Atmospheric plasma spraying (APS) is an interesting technique to obtain nanostructured coatings due to its versatility, simplicity and relatively low cost. However, nanometric powders cannot be fed into the plume using conventional feeding systems, due to their low mass and poor flowability, and must be adequately reconstituted into sprayable micrometric agglomerates.

In this work, Al2O3–13 wt.%TiO2 nanostructured and submicron-nanostructured powders were deposited using APS. The feedstocks were obtained by spray drying from two starting suspensions, prepared by mixing two commercial nanosuspensions of Al2O3 and TiO2, or by adding nanosized TiO2 and submicron-sized Al2O3 powders to water. The spray-dried granules were heat-treated to reduce their porosity and the resultant powders were fully characterized.

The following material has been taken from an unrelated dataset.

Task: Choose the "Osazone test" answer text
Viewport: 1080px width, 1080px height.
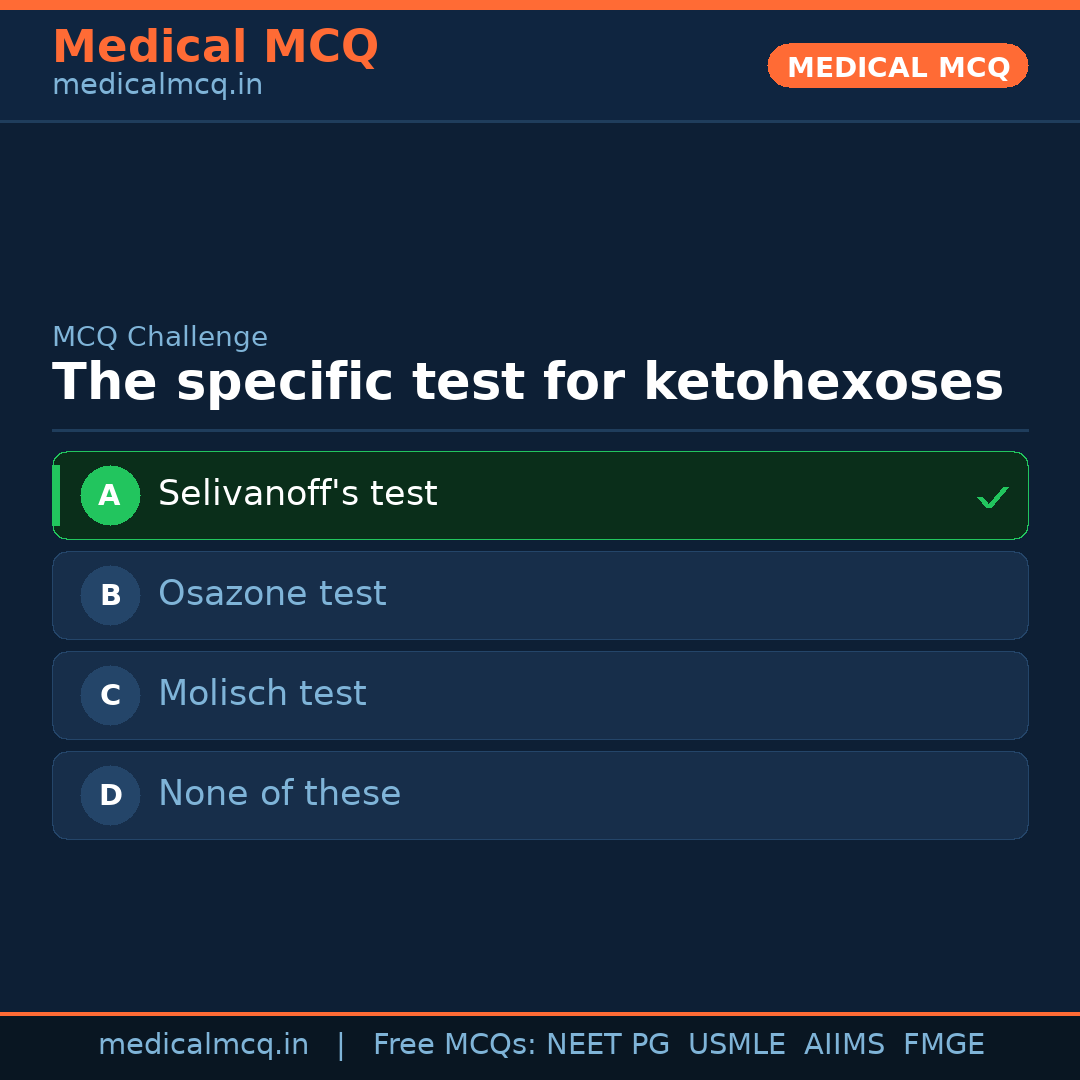Action: 272,594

Optimization of the deposition conditions enabled the reconstituted powders to be successfully deposited, yielding coatings that were well bonded to the substrate. The coating microstructure, characterized by SEM, was formed by semi-molten feedstock agglomerates surrounded by fully molten particles that act as a binder.

Moreover, microhardness, adhesion, and tribological behavior were determined, and the impact of the granule characteristics on these properties was studied. It was found that changing the feedstock characteristics allowed controlling the coating quality and properties.